James Surowiecki is surprised that CEO’s keep laying off workers even though such moves no longer seem to boost profits:

In the nineteen-nineties, with U.S. corporations in the midst of what the Times
called “the downsizing of America,” a new term appeared: the
“seven-per-cent rule.” It was a simple formula: when a company
announces major layoffs, its stock price jumps seven per cent. No one
worried too much about whether the rule was accurate—it was a catchy
way of expressing a basic assumption about corporate layoffs:
downsizing is an easy way to make Wall Street happy.

Now, Surowiecki points out, citing recent research, layoffs lead to lower stock prices. Why do CEO’s keep laying off workers? His answers are a bit bizarre:

1. CEOs notice when layoffs are successful but forget to notice when they fail.
2. CEOs have a short-term perspective. They won’t be around when the full costs are paid.
3. CEOs have a herd mentality—everyone else is doing it so it’s safe.

The problem with 1 and 3 is that they imply that James Surowiecki has more insight into running a company than the CEO. Unlikely. Possible, but unlikely. The second explanation seems irrelevant. When the company’s stock price goes down, it’s hard to argue that the CEO is sacrificing long-term benefit for short-term gain.

Surowiecki treats the layoff problem as a business strategy for increasing profits. But he forgets they can also be a strategy for avoiding bigger losses. He also forgets the role of stock prices in capturing information.

The reason Circuit City’s stock price fell after the layoffs wasn’t because investors disagreed with the CEO’s strategy. The price fell because the layoffs provided information that wasn’t readily apparent before. The layoffs told investors that Circuit City’s fight with Best Buy was going even worse than they thought.
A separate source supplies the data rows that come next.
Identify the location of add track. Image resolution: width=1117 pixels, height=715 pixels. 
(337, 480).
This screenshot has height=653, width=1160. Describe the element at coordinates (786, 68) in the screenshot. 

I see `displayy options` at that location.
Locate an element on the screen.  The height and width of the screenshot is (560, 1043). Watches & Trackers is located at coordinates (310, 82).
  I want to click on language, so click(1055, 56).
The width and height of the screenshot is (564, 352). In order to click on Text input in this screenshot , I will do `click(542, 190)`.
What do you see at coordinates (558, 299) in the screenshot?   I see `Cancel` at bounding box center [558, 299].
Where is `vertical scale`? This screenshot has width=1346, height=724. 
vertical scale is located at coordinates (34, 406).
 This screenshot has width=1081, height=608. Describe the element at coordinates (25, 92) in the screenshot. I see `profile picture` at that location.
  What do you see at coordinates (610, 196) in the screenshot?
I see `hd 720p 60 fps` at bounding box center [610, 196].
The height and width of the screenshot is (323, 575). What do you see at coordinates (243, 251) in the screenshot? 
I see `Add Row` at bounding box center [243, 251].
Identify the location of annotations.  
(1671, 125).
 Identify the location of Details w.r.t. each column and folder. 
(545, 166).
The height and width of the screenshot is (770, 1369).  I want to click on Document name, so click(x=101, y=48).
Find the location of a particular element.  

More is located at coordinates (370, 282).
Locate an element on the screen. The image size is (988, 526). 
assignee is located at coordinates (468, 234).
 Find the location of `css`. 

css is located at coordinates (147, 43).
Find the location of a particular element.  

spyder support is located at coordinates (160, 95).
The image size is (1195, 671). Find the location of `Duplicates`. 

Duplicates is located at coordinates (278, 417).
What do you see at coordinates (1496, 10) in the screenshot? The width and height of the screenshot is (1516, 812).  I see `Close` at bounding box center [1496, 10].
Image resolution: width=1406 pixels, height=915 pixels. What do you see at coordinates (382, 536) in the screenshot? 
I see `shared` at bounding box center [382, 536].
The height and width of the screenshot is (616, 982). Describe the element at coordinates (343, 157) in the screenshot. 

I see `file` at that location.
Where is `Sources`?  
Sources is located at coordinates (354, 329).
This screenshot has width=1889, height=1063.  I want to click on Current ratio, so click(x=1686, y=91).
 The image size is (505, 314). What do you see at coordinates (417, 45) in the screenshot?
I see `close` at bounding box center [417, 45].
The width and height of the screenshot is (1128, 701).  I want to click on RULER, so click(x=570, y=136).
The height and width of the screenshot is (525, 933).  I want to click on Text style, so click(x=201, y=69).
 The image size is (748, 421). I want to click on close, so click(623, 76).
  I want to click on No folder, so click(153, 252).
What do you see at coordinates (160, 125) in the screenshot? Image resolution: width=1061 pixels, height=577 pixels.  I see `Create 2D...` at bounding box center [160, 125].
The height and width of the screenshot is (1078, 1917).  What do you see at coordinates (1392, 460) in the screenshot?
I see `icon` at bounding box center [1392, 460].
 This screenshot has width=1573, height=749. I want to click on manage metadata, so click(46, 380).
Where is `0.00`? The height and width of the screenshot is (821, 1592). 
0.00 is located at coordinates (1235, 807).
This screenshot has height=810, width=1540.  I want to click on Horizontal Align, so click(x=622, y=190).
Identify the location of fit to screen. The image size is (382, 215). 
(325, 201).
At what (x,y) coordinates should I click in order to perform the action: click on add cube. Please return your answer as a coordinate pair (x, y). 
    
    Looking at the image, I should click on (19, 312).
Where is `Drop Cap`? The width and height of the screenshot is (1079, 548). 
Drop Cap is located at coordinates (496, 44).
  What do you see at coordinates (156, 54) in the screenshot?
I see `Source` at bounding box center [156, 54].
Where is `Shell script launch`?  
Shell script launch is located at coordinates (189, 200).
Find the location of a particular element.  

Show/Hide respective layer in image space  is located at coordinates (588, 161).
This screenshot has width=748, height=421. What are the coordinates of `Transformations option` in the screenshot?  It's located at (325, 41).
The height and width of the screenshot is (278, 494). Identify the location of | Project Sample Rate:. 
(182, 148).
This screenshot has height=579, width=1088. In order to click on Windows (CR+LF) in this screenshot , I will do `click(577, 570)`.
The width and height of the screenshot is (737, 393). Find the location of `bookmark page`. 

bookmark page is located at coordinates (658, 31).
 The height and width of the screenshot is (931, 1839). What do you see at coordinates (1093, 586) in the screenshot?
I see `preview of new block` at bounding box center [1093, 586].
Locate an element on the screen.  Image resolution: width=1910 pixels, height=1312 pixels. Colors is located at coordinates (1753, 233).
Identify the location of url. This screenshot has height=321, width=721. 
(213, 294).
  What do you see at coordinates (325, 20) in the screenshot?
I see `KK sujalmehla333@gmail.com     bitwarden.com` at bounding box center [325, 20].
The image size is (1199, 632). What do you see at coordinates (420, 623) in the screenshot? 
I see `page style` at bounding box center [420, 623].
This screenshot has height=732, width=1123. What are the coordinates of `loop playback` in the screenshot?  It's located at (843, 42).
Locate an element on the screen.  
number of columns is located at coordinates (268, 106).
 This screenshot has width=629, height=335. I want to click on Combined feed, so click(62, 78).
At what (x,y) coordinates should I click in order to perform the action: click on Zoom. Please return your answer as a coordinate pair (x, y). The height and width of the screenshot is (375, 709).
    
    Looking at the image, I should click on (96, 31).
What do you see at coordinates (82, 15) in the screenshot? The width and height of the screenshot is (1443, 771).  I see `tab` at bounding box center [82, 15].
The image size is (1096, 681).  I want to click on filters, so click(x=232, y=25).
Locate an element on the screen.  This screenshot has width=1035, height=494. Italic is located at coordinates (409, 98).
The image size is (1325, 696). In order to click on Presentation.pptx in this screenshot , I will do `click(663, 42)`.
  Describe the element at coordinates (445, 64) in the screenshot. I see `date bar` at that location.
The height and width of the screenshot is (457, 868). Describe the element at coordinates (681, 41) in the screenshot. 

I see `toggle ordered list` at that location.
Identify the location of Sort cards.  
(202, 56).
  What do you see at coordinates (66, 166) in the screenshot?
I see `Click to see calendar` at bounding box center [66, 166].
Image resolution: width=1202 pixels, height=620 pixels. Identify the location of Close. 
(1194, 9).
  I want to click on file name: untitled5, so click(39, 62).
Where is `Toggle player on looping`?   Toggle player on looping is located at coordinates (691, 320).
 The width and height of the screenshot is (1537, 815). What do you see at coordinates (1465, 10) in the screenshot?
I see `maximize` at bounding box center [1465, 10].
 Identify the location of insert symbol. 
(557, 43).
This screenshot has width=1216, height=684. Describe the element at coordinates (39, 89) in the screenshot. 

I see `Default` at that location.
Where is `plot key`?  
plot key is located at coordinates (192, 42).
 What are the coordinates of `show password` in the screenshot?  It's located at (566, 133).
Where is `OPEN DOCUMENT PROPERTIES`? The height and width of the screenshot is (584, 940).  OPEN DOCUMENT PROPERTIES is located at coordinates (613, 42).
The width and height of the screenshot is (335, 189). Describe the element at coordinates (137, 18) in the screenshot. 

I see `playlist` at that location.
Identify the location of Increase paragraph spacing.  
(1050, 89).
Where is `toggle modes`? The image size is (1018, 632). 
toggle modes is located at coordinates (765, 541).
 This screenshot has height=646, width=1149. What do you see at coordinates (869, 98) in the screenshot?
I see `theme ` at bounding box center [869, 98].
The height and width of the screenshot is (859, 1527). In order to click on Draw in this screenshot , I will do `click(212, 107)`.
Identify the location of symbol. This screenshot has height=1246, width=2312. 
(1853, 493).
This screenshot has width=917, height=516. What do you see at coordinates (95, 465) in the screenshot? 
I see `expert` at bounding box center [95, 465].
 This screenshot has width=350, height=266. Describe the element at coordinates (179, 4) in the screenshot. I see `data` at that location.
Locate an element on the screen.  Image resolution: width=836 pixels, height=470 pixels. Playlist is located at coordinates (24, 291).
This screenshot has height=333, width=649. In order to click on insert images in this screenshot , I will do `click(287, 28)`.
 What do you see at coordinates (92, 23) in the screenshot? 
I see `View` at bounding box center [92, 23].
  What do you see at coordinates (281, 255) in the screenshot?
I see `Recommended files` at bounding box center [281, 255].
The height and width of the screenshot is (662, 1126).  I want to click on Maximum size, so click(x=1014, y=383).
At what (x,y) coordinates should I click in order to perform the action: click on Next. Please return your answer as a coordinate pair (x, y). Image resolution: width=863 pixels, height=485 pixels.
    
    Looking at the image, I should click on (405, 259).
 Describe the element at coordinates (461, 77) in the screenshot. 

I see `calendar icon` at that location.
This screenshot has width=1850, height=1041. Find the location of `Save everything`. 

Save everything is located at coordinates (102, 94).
Pundits everywhere decried the Circuit City layoffs as a greedy corporation trying to inflate the company’s profits to ever higher levels while ignoring the human costs. In fact, they were a desperation attempt to keep a company afloat. That revelation of desperation is what caused the stock price to fall. We’ll see if Circuit City can survive. The stock market suggests that the odds of survival have fallen.